|On 28/07/2017 One Day Hero wrote:
>On 28/07/2017 ldshield wrote:
>>Disclaimer: my wife is a semi-recreational abseiler.
>Does she have any other symptoms of brain damage?
>>there is etiquette about that, but if there's wear-and-tear on a rock
>>someone else using it, that's just how life works.
>No it isn't. Abseilers can get their thing done on cliffs which are of
>no interest to climbers. If overuse by abseilers was shufflebuffing a classic
>climb, I would consider that pretty rude. (note that I've never seen evidence
>of this occuring)
I agree, but there's currently no system to identify to abseilers that line X is problematic but lines Y and Z are not climbable and they should abseil there instead of on X. They're hardly going to go out and buy a climbing guidebook, so how are they supposed to know?
>>experience similar annoyance about the paths and foot pads that climbers
>>create while accessing crags in national parks.
>Which is something climbers ought to be concerned about, and we should
>all seek to minimise our impact.
>>We should also view abseiling as an opportunity to introduce rock activities
>>to more people; it's a gateway activity.
>Why? Explain why more people in climbing is better.
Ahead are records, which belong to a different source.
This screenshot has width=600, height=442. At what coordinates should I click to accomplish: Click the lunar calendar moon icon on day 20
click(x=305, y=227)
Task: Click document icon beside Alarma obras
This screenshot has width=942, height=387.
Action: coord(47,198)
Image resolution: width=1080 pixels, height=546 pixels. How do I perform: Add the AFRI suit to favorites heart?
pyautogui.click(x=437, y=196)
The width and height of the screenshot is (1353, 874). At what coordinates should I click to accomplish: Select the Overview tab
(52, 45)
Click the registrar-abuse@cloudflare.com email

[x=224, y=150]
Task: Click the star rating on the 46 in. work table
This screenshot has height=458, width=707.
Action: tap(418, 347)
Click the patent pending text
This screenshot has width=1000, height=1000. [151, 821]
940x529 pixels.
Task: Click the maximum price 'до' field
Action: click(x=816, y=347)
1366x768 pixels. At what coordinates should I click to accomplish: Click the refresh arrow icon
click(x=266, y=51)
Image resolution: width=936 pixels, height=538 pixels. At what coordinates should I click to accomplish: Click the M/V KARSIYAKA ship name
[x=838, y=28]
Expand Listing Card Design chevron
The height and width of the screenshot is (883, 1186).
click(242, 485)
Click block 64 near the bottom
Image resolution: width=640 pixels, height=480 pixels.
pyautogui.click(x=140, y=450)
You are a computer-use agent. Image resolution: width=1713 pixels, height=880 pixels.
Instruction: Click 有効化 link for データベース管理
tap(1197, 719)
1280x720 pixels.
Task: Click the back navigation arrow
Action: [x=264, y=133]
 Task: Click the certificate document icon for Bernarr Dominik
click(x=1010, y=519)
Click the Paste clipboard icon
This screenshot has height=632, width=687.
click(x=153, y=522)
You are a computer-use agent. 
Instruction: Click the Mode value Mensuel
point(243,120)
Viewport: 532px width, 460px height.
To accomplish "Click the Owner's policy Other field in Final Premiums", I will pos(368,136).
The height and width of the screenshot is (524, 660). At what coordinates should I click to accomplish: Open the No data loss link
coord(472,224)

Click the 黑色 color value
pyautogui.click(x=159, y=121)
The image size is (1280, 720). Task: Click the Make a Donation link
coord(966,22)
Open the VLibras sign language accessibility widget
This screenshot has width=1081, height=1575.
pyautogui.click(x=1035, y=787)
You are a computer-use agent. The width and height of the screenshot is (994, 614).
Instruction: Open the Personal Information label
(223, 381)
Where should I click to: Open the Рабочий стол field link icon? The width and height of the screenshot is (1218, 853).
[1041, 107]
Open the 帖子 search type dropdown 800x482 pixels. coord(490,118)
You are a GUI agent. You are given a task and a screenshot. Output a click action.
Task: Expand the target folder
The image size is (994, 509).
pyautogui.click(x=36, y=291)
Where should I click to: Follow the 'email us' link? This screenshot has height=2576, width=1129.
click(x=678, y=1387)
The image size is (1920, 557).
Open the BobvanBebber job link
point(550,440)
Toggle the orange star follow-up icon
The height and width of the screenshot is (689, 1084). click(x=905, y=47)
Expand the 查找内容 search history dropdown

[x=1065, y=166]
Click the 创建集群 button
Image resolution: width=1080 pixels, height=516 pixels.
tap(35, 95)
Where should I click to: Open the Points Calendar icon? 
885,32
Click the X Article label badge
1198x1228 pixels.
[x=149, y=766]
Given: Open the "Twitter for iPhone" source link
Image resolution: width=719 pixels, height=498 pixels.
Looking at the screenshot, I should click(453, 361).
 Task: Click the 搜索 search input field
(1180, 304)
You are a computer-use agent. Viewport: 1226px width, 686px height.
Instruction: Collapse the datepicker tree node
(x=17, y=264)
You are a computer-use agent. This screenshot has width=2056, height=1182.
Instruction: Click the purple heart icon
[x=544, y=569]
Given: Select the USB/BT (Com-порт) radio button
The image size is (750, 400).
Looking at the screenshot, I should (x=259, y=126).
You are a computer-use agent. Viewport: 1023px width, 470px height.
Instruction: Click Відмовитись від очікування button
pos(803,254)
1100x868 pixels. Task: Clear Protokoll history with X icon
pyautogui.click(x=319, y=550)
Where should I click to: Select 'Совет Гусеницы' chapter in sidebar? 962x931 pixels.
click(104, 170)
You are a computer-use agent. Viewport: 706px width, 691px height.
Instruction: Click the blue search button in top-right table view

It's a value judgement, but activities which have more participants have a higher profile, and thus receive more assistance from government with less external regulation. The prime (but not only) example is AFL; they receive millions and millions of dollars in direct and indirect assistance from State and local government (stadium redevelopments, open space in suburban reserves, money for local footy club rooms, volunteer grants, etc). As far as I can tell they are subject to very little external regulation beyond the things like Working With Children Checks which apply to everybody. By contrast, fishing has a lower public profile and thus receives little external funding compared to AFL, but is still regulated through fishing licences.
If climbing was supported at an equivalent level to the AFL, it would probably mean something like greater local government support for local bouldering walls; fewer areas where climbing is restricted because of Parks Vic under-resourcing; and better availability/more diversity in climbing gyms. If you want climbing to remain a niche activity, that's a perfectly valid position to take. However, the community perception of climbing is that it is risky, and that makes us vulnerable to over-regulation.
>>Finally, abseiling is a relatively common outdoor activity for schools
>>and youth groups because it builds character.
>Does it though? I know the outdoor ed robots repeat this line endlessly,
>but what does it even mean? How do you measure 'character'?
You can't measure character easily, but there are numerous studies (I couldn't post links, but you can Google it) confirming that participation in outdoor ed programs improves self-esteem, life outcomes, etc.
>>Unlike, say, trail-bike riding,
>>if there's any damage to the environment, at least it's to a good cause.
>I like to rip on bogans as much as anyone, but is trailbiking really that
>bad? In most of the national parks I visit, the bush is too dense for easy
>walking, let alone riding a bike. How much damage can a trailbike do to
>the environment, if they're being ridden on bulldozed and regularly graded
>Can you really sit there and say that trailbikers have more negative effect
>on parks than all the stupid climbers who don't bury their shit?
Yes, absolutely. If trailbikes were being ridden on fire roads that would be fine, but they're not. In the Little Desert NP, for example, it's common to see trailbike riders blatantly ignore 'no trailbikes' signs at track junctions and erode the fragile sandy surface, or damage walking tracks in Baw Baw NP. At Lal Lal Historic Area trailbike riders have spread phytophthera fungus throughout the park, while at Enfield State Park they've created new trails; some of these have eroded into new gullies at creek crossings. While failing to bury faecal waste is obviously unacceptable, at least the impacts are relatively localised and time-limited, rather than being spread out over ten kilometres or more.